GIVEN DATA START
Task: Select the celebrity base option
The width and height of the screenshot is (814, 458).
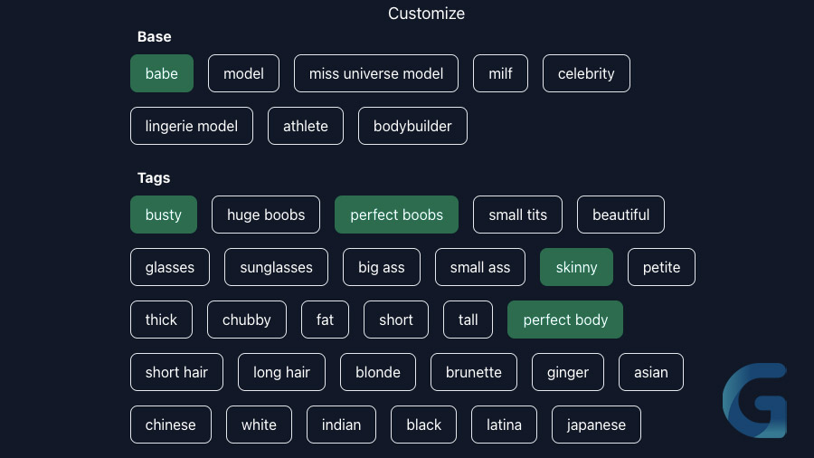Action: click(585, 73)
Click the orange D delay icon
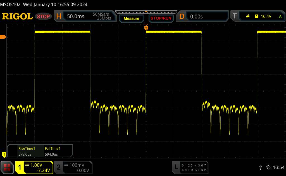Screen dimensions: 286x176 [x=182, y=16]
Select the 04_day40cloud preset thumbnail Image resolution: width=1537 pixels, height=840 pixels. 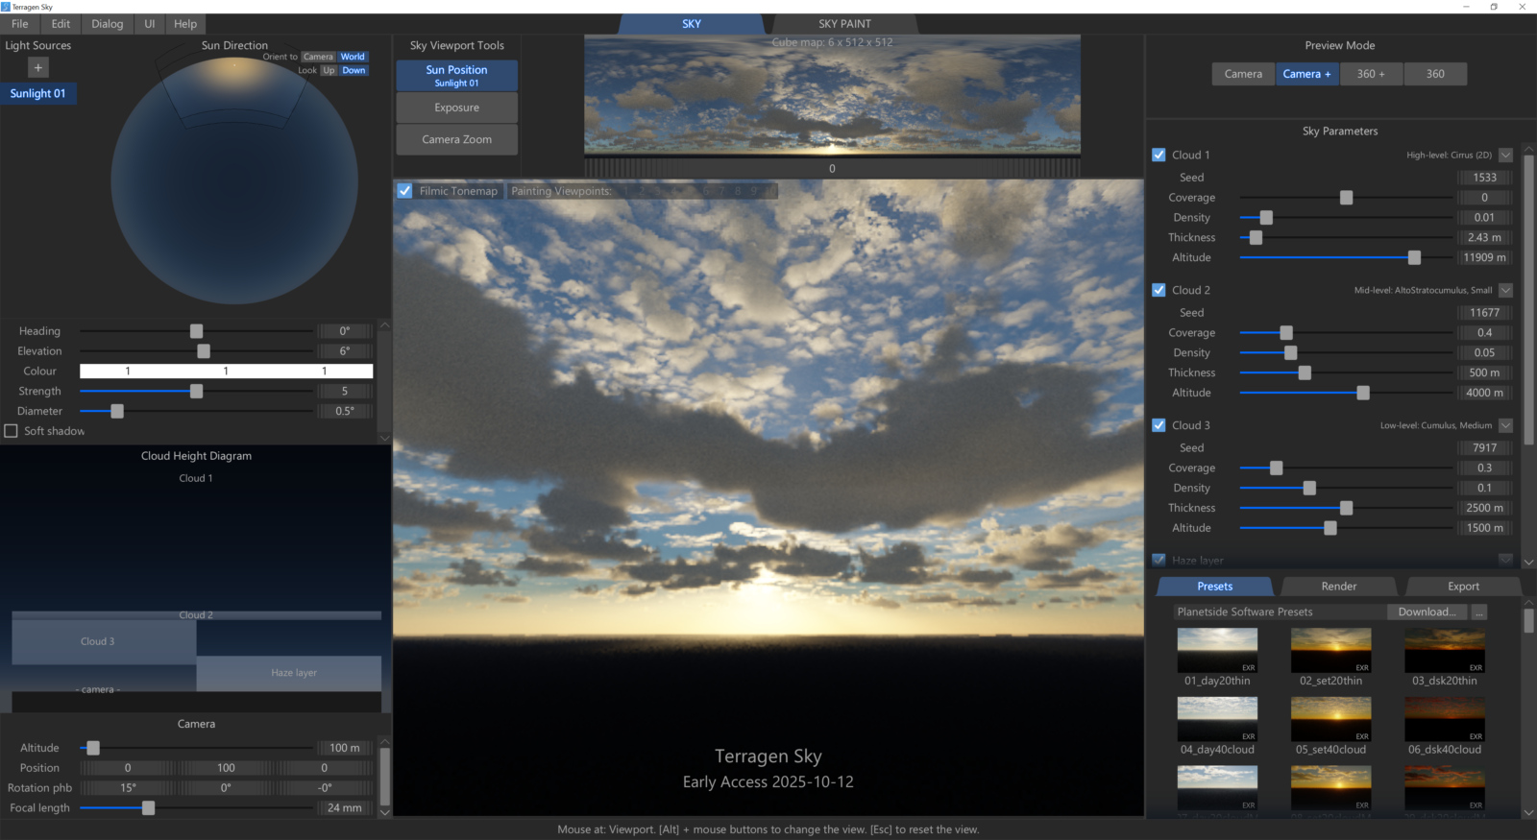pyautogui.click(x=1217, y=719)

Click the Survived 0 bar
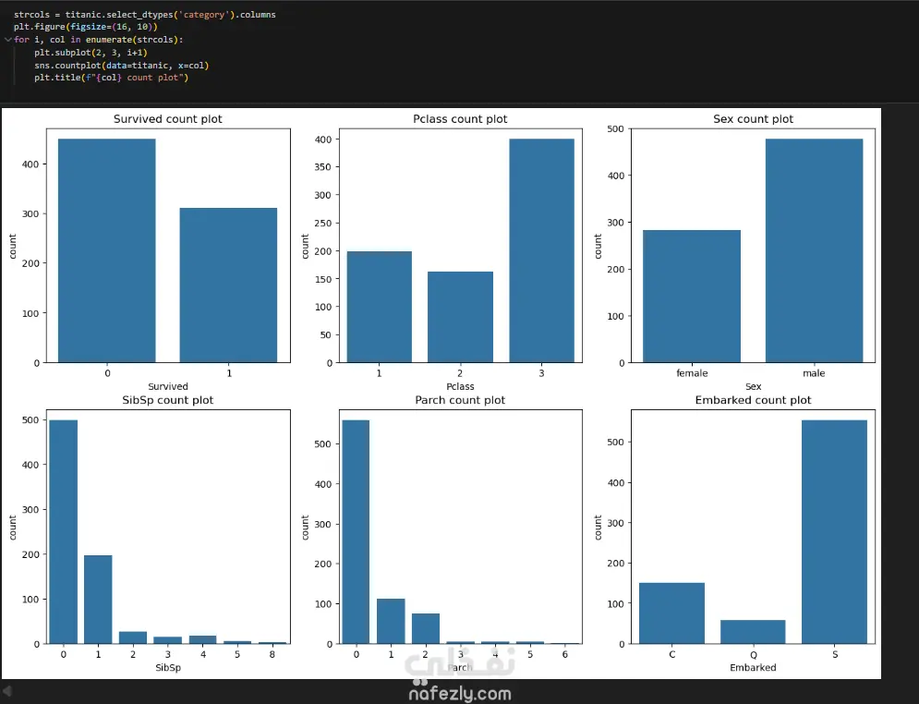[106, 251]
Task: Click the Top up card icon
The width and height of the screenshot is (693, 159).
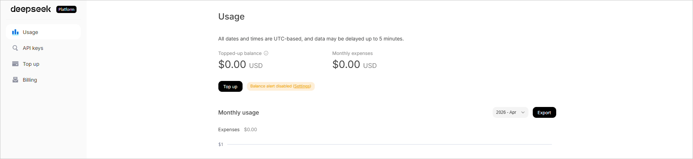Action: 15,64
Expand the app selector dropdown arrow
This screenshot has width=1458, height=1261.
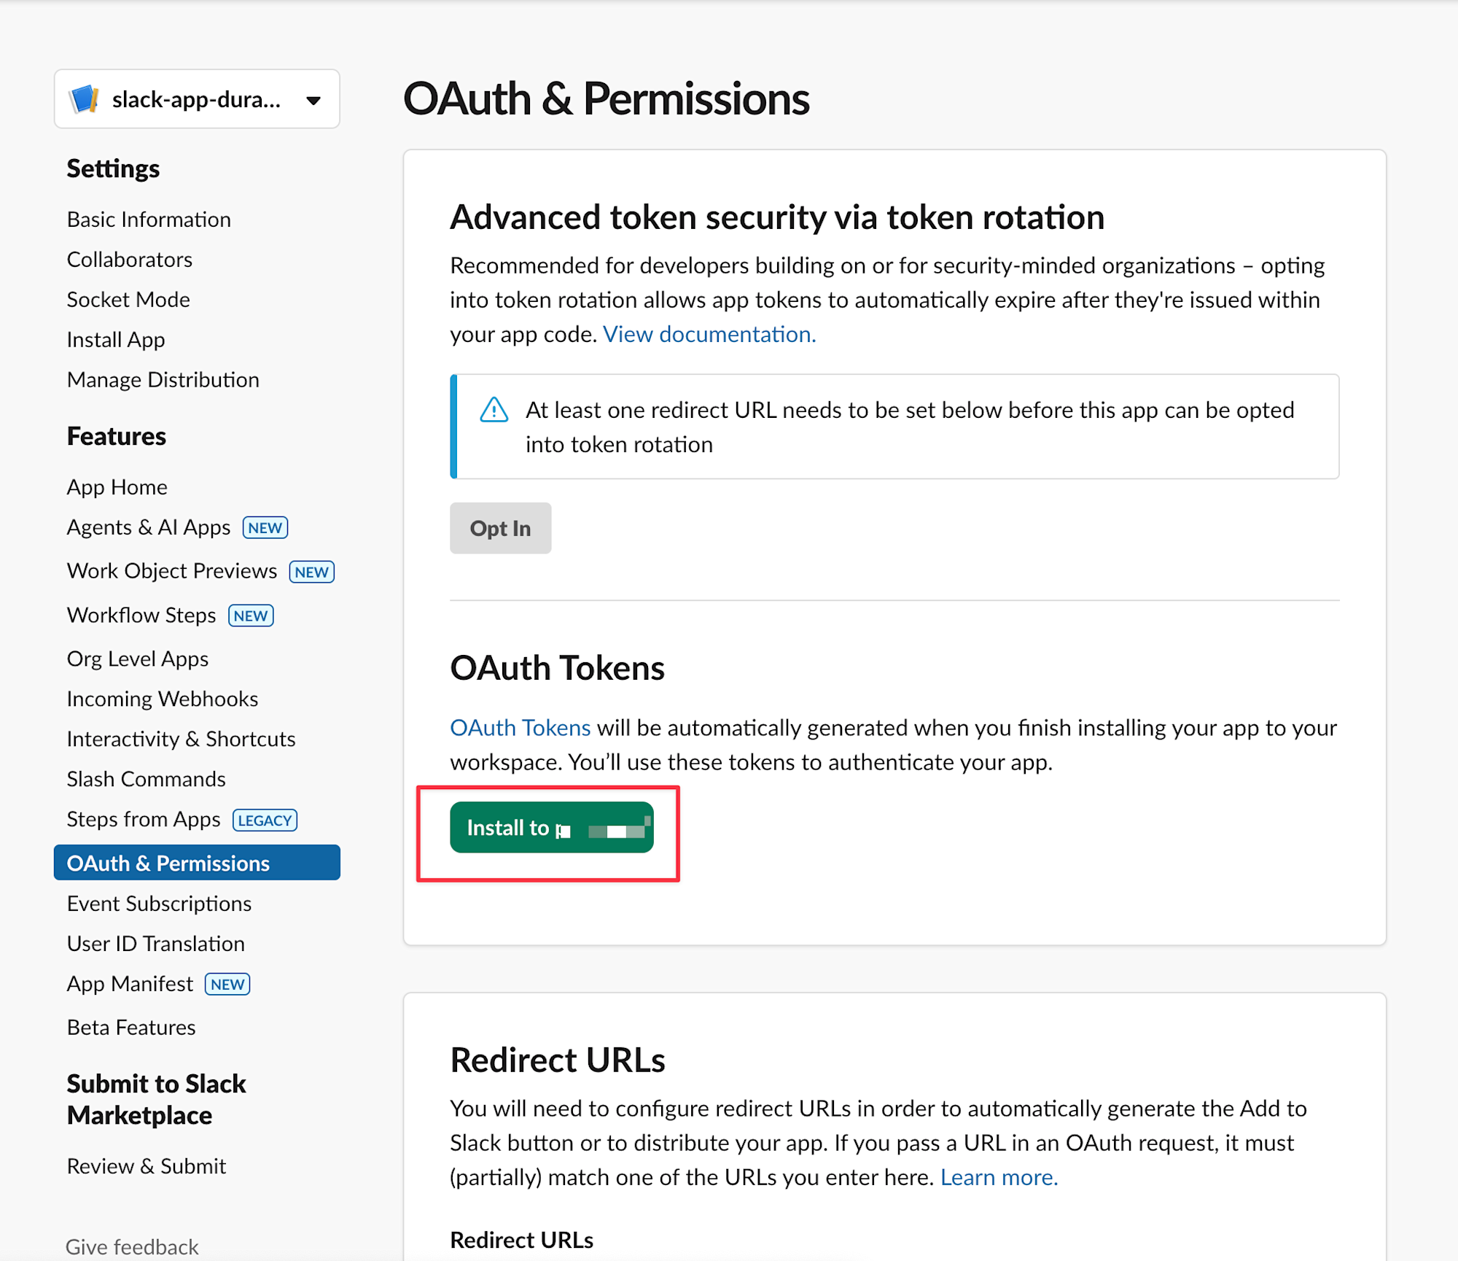point(313,100)
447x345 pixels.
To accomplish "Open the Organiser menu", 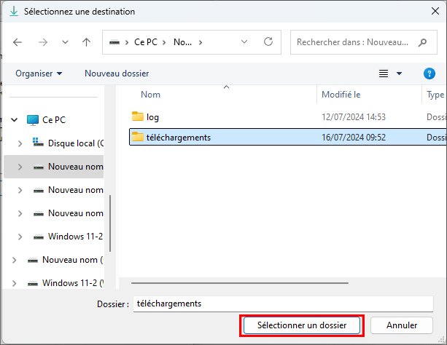I will click(39, 74).
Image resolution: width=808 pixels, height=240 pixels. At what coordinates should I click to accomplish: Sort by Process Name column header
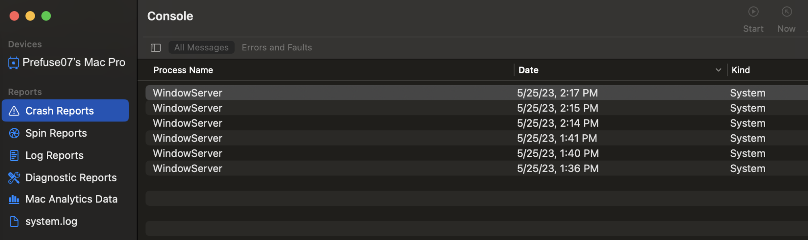pos(183,70)
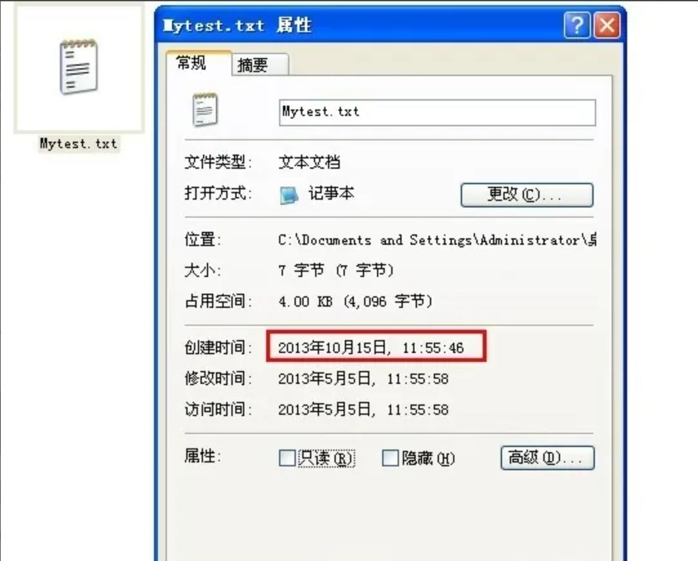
GIVEN DATA END
EXERCISE DETAILS → Looking at the entries, count the lines where the word "Task" appears, and state the count by itself.

SOLUTION → 2